Starts 10 Nov 2016 11:00
Ends 10 Nov 2016 12:30
Central European Time
ex-SISSA Bldg.
Common Area
Understanding storm track dynamics is key for reducing some of the major errors in global climate models (GCM). The baroclinic instability that forms storm tracks is found to interact nonlinearly in time with the mean vertical wind shear. This interaction is much like a predator-prey relationship, where baroclinic eddies are the predator that feeds on the wind shear (and thus limits its own growth) and wind shear is in turn replenished by diabatic forcing during less baroclinically active times. This predator-prey relationship manifests itself as quasiperiodic oscillations in time.
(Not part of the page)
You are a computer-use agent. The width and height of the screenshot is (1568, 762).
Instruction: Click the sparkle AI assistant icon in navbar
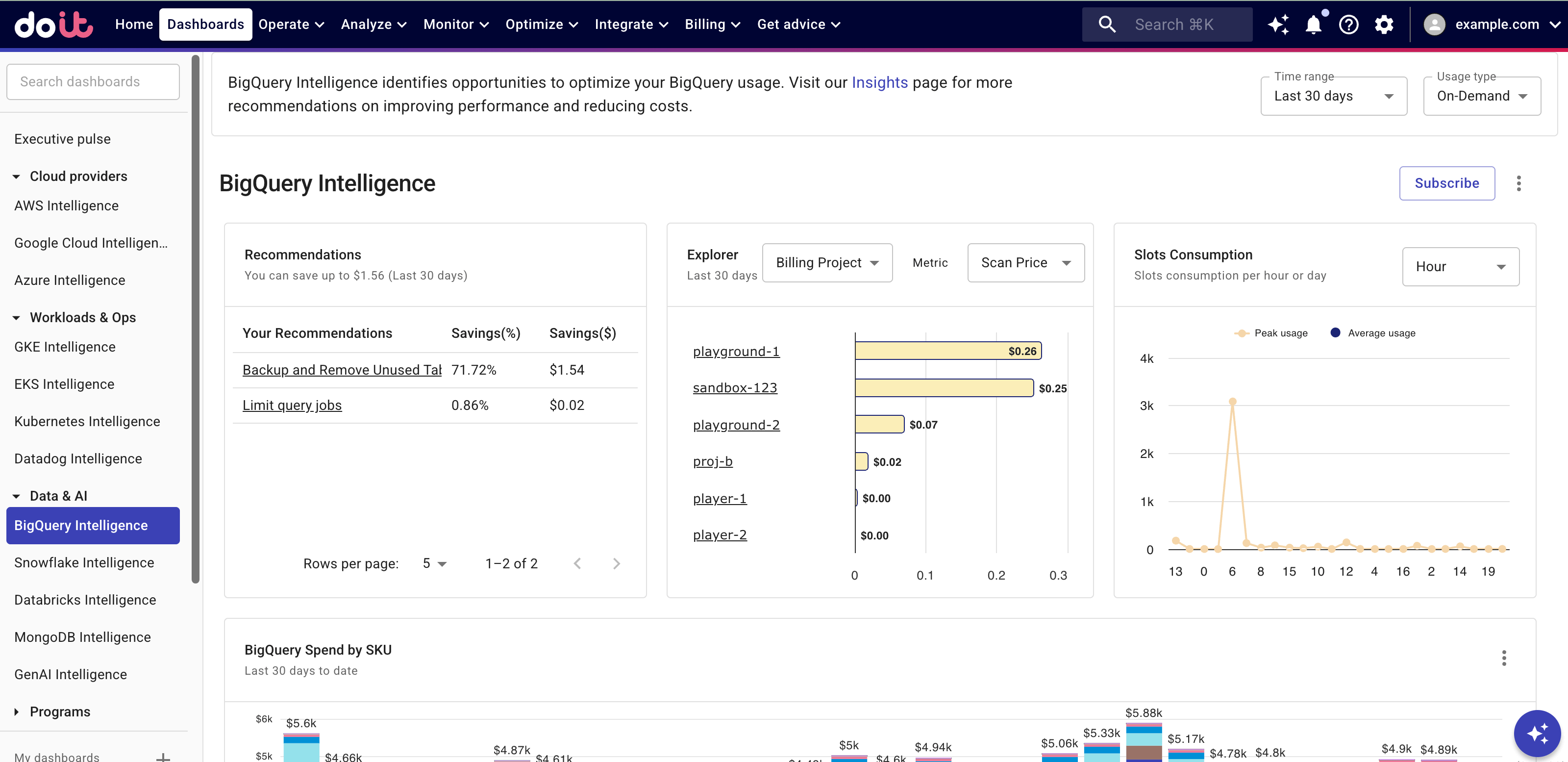[1278, 25]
It has been found that a two-dimensional mathematical system that describes this predator-prey relationship can be used in the steady state to predict the response of storm tracks in a simplified GCM to forcings of the mean flow or of eddies. The perhaps counterintuitive prediction is that in the steady state, forcing the mean flow will affect the eddies but not the mean flow, and dissipating eddies will affect the mean flow but not the eddies. Such a negative feedback system can be applied to other settings, such as oceanic baroclinic instability, convective instability and other predator-prey like systems. This result has implications for the interpretation of responses of GCMs to Arctic warming.